» Stored items:
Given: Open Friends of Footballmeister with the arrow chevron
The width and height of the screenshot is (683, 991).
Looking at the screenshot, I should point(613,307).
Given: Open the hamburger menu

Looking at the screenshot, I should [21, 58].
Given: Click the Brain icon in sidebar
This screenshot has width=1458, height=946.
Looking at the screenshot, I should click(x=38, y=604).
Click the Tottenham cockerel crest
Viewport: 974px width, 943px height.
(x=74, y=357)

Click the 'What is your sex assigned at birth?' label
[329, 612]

» Requirement:
Set down every record once more, exactly as written.

» Response:
Given: Open Friends of Footballmeister with the arrow chevron
The width and height of the screenshot is (683, 991).
Looking at the screenshot, I should point(613,307).
Given: Open the hamburger menu

Looking at the screenshot, I should [21, 58].
Given: Click the Brain icon in sidebar
This screenshot has width=1458, height=946.
Looking at the screenshot, I should click(x=38, y=604).
Click the Tottenham cockerel crest
Viewport: 974px width, 943px height.
(x=74, y=357)

Click the 'What is your sex assigned at birth?' label
[329, 612]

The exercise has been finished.